__Rows__
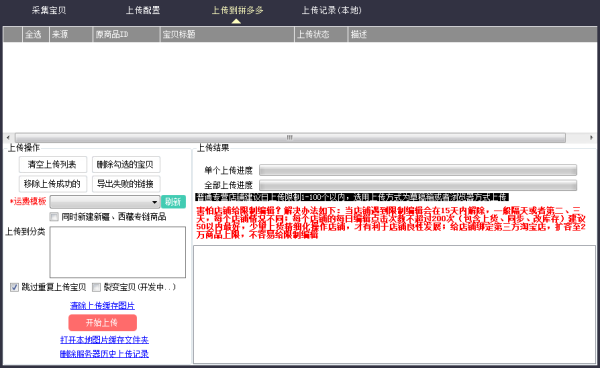Viewport: 600px width, 368px height.
Task: Open the 上传记录(本地) tab
Action: pyautogui.click(x=331, y=10)
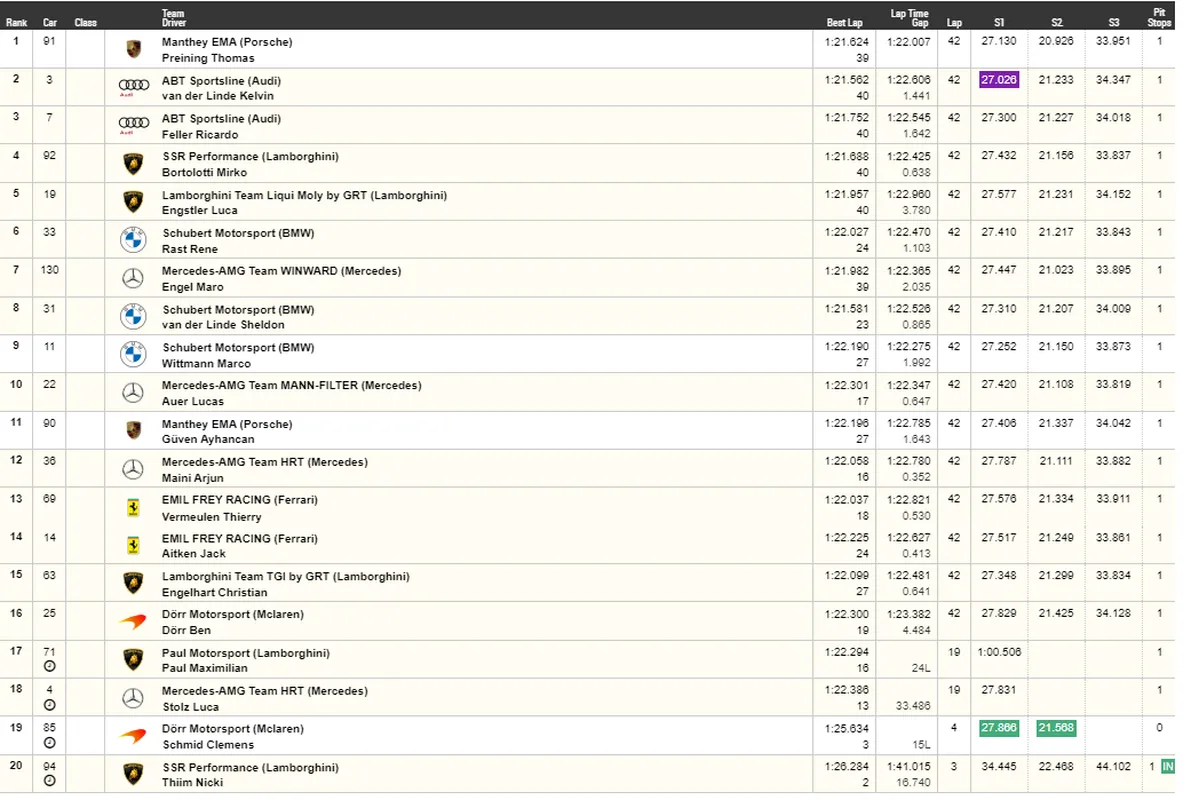
Task: Click the Mercedes logo beside Stolz Luca
Action: (x=133, y=698)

__Aim__
Please reproduce every line of the rows above word for word, leaving out the pictures.

__Solution for this problem__
Viewport: 600px width, 368px height.
Task: Open the 上传记录(本地) tab
Action: pyautogui.click(x=331, y=10)
Task: Click the Mercedes logo beside Stolz Luca
Action: (x=133, y=698)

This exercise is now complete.